WHAT IS EXPECTED: Copy the Ukraine passage, beginning at "Other key facts: Ukraine" and stopping after "Europe through Ukraine.", but swap "breadbasket" for "granary".

SELECTED TEXT:
------

Geography and history can help us understand what’s happening in Ukraine in a way newspaper stories focusing on current developments can’t.

The geography: Ukraine is a large country touching on the north shore of the Black Sea, with Russia is to the east and northeast; Belarus to the northwest; Poland, Slovakia, and Hungary to the west; and Romania and Moldova to the southwest. Having located Ukraine within the map of Europe, imagine it divided by a line from northeast to southwest. The upper, western side, historically dominated by Poland and more influenced by the Roman church, is the area where mass protests against the government have recently occurred and where government centers, including the capital, Kiev, have been seized by protestors. The lower, eastern side, historically dominated by Russia and Eastern Orthodox in religion, has supported the newly ousted president, Viktor Yanukovych. Western Ukraine, largely Ukrainian-speaking, leans toward Europe, while eastern Ukraine, with many Russian speakers, is oriented toward Russia.

Other key facts: Ukraine has long been a global breadbasket due to its fertile conditions. As of 2011, it was the world’s third-largest grain exporter. Ukraine also maintains the second-largest military in Europe, after that of Russia. Finally, it’s dependent on Russia for 65% of its energy supplies (oil and natural gas), and 85% of Russian gas is delivered to Western Europe through Ukraine.

Understandably, given its central location, Ukraine has been an often-fought-over crossroads of many cultures. During the Middle Ages it was a key center of East Slavic culture, which developed the powerful state of Kiev. After Kiev fell to the Mongols in the 1240s, the area was contested, ruled, and divided by a variety of powers. Finally, after a devastating 30-year war between Russia, Poland, Turks, and Cossacks, a 1686 peace treaty between Russia and Poland gave Kiev and the Cossack lands east of the Dnieper over to Russian rule and the Ukrainian lands west of the Dnieper to Poland. The later partitions of Poland at the end of the 18th century by Prussia, Habsburg Austria, and Russia, resulted in western Ukraine (Galicia) being absorbed by Austria. Polish landlords controlled vast estates and were a law unto themselves in western Ukraine, with peasants heavily taxed and tied to the land as serfs. In 1596, they these landlords set up the “Greek-Catholic” or Uniate Church, under the authority of the Catholic pope but using Eastern rituals, that dominates western Ukraine to this day. Meanwhile, the Russian tsars established a policy of Russification in “their” Ukrainian lands, suppressing the use of the Ukrainian language.

------

DATA BLOCK:
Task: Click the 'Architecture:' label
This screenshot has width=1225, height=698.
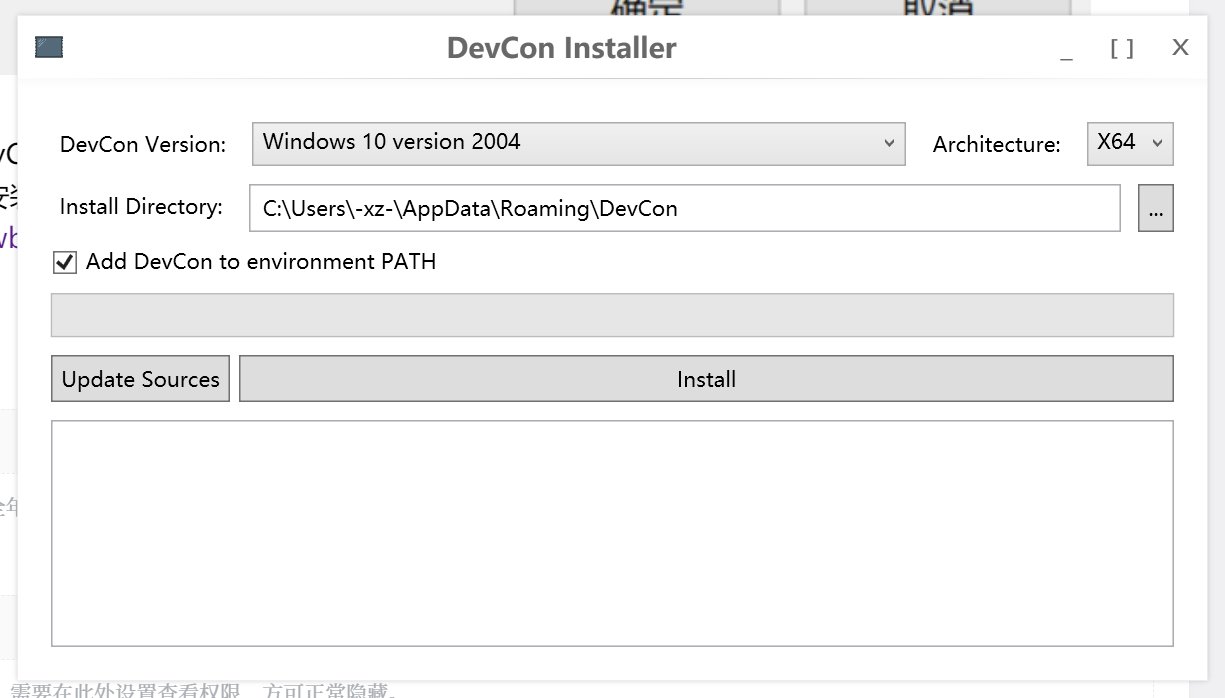Action: 996,144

------

COMPLETED TASK:
Other key facts: Ukraine has long been a global granary due to its fertile conditions. As of 2011, it was the world’s third-largest grain exporter. Ukraine also maintains the second-largest military in Europe, after that of Russia. Finally, it’s dependent on Russia for 65% of its energy supplies (oil and natural gas), and 85% of Russian gas is delivered to Western Europe through Ukraine.